First high-resolution measurement of low-energy spin fluctuations in KFe$_{2}$As$_{2}$, linking spin resonance features to its superconducting pairing symmetry.

Findings

Incommensurate spin fluctuations at wave vector ($0.5 extpm0.2$, 0, $L$)

Spin resonance mode appears below $T_c$ with an energy of about 1.2 meV

Resonance mode's incommensurability is larger than previously reported

Abstract

We report high-resolution neutron scattering measurements of the low energy spin fluctuations of KFe$_{2}$As$_{2}$, the end member of the hole-doped Ba$_{1-x}$K$_x$Fe$_2$As$_2$ family with only hole pockets, above and below its superconducting transition temperature $T_c$ ($\sim$ 3.5 K).

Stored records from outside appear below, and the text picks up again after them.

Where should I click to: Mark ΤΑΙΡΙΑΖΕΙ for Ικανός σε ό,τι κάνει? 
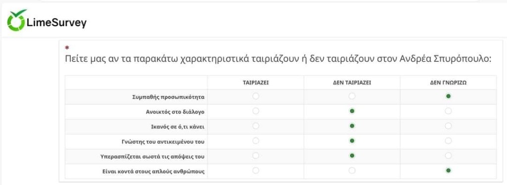pos(256,126)
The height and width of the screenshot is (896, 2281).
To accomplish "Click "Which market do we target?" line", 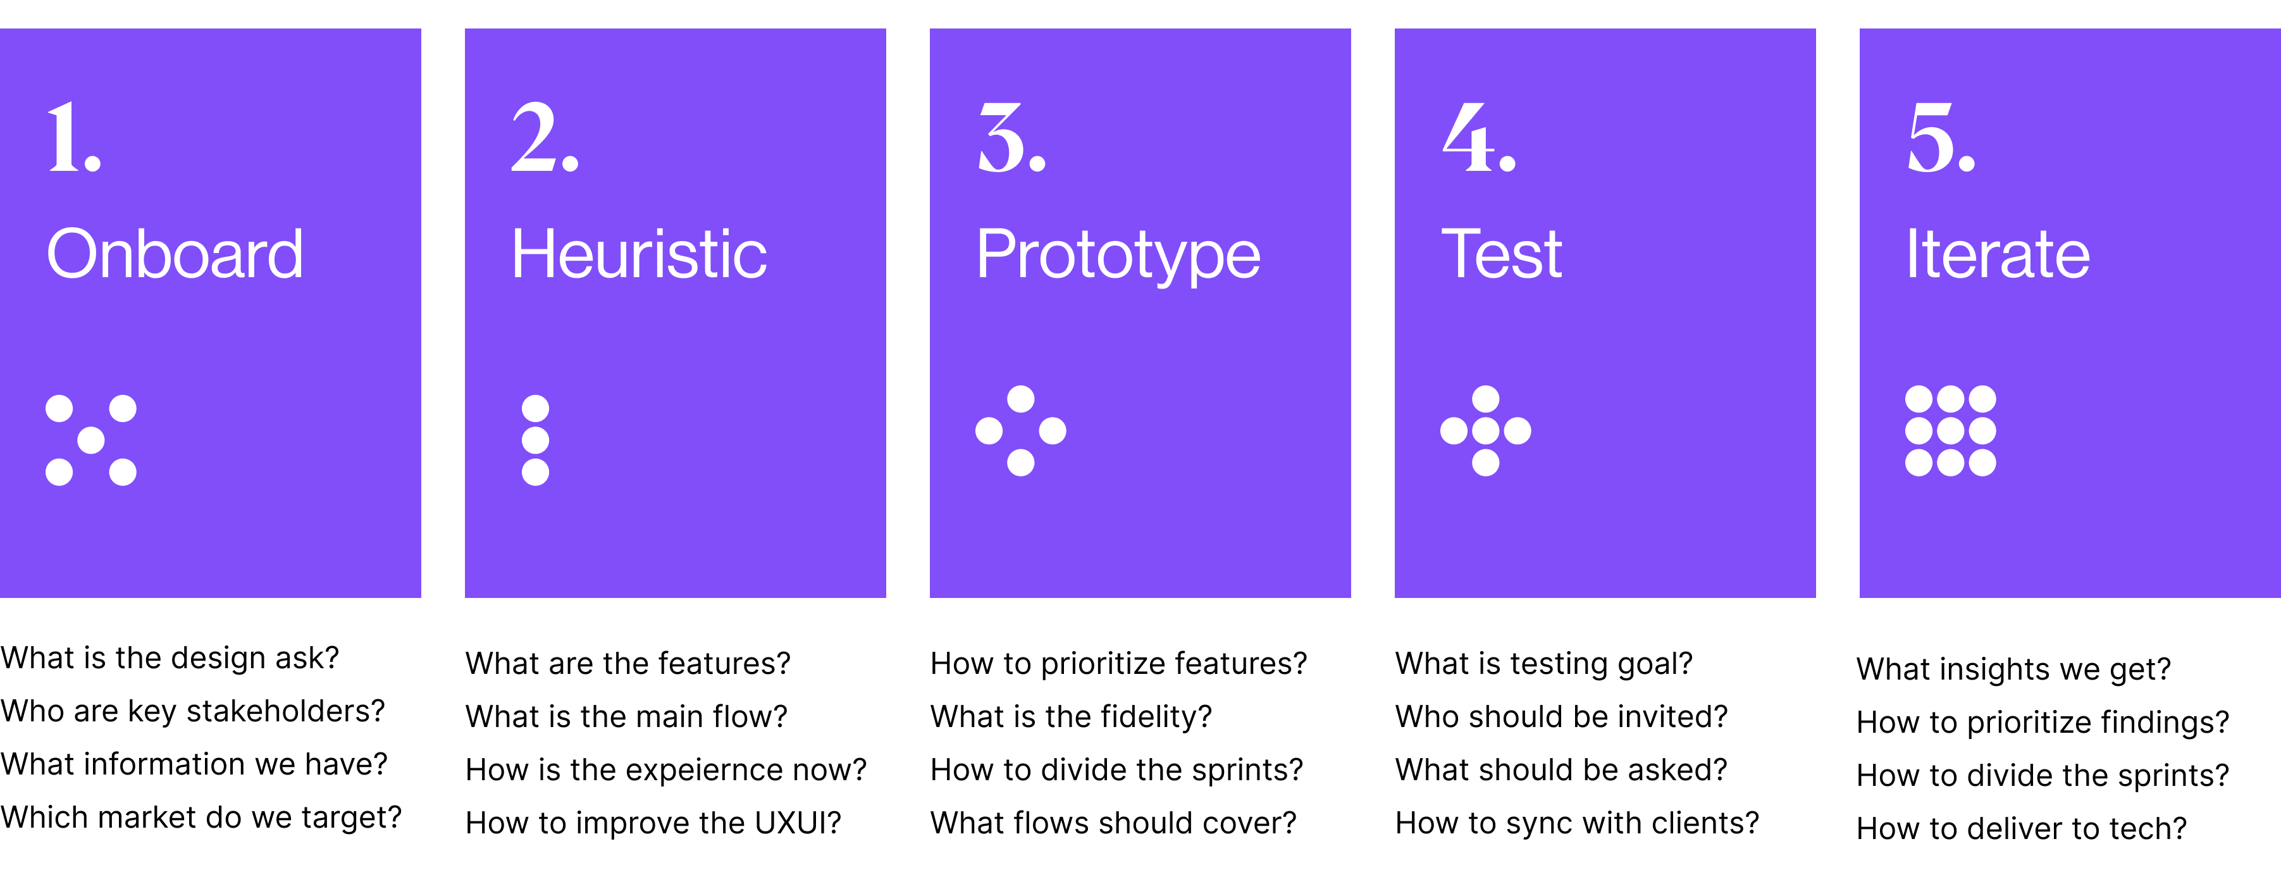I will click(x=201, y=817).
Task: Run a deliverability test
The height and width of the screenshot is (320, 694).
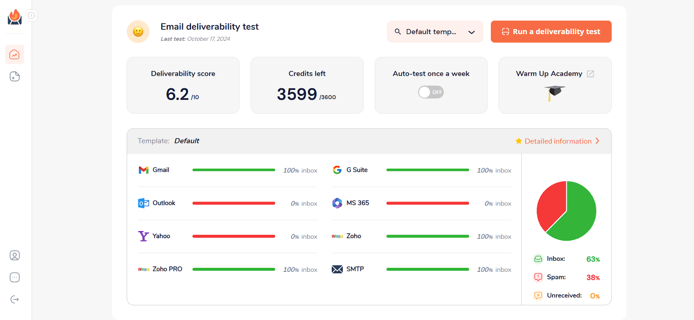Action: pos(551,32)
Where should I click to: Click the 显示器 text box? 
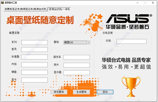77,73
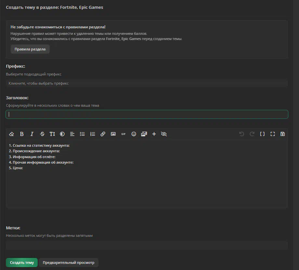Toggle strikethrough text formatting
This screenshot has width=299, height=270.
(x=42, y=134)
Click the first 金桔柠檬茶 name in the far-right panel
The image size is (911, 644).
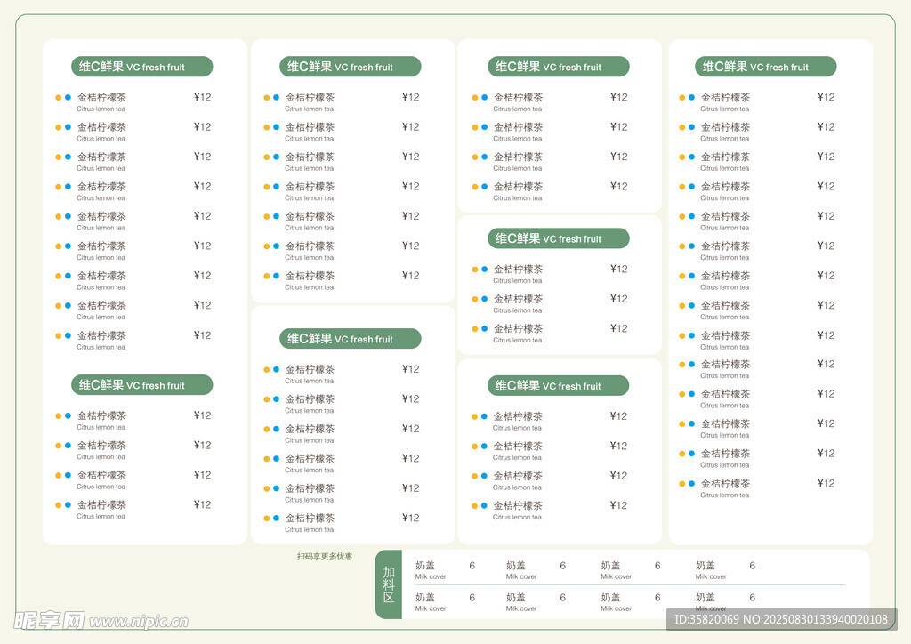click(725, 98)
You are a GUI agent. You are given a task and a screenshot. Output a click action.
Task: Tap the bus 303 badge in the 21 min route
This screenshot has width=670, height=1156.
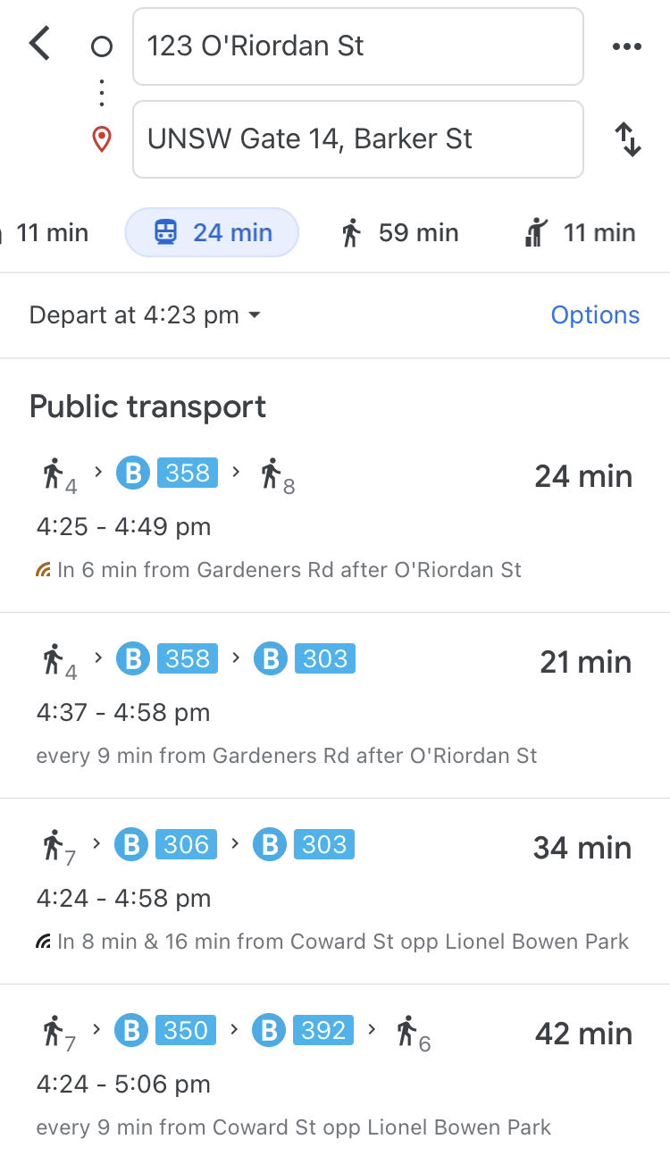click(325, 658)
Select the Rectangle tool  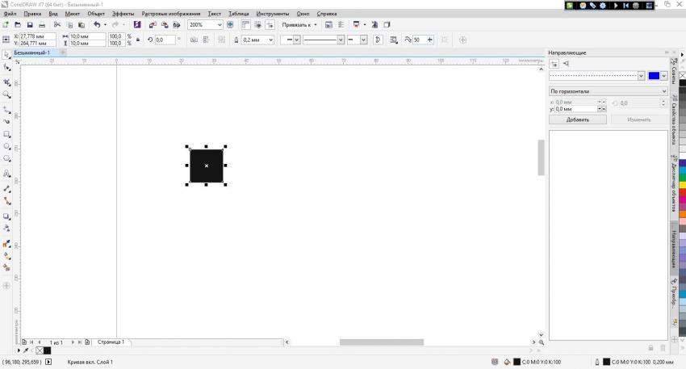pos(7,134)
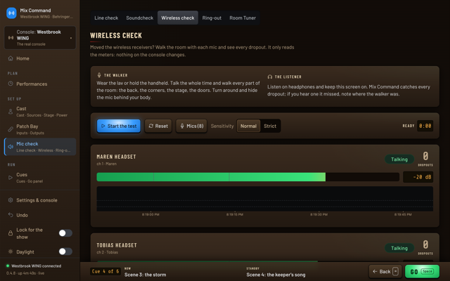Open Cast via the person icon
Image resolution: width=450 pixels, height=281 pixels.
pos(11,112)
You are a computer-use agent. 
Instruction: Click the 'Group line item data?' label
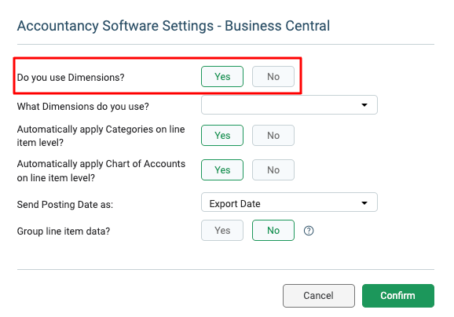[x=64, y=231]
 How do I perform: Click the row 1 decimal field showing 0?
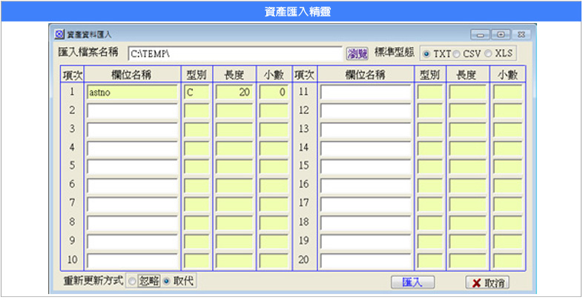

Our data reveals clear spin fluctuations at the incommensurate wave vector ($0.5\pm\delta$, 0, $L$), ($\delta$ = 0.2)(1-Fe unit cell), which exhibit $L$-modulation peaking at $L=0.5$. Upon cooling to the superconducting state, the incommensurate spin fluctuations gradually open a spin-gap and form a sharp spin resonance mode. The incommensurability ($2\delta$ = 0.4) of the resonance mode ($\sim1.2$ meV) is considerably larger than the previously reported value ($2\delta$ $\approx0.32$) at higher energies ($\ge\sim6$ meV). The determination of the momentum structure of spin fluctuation in the low energy limit allows a direct comparison with the realistic Fermi surface and superconducting gap structure. Our results point to an $s$-wave pairing with a reversed sign between the hole pockets near the zone center in KFe$_{2}$As$_{2}$.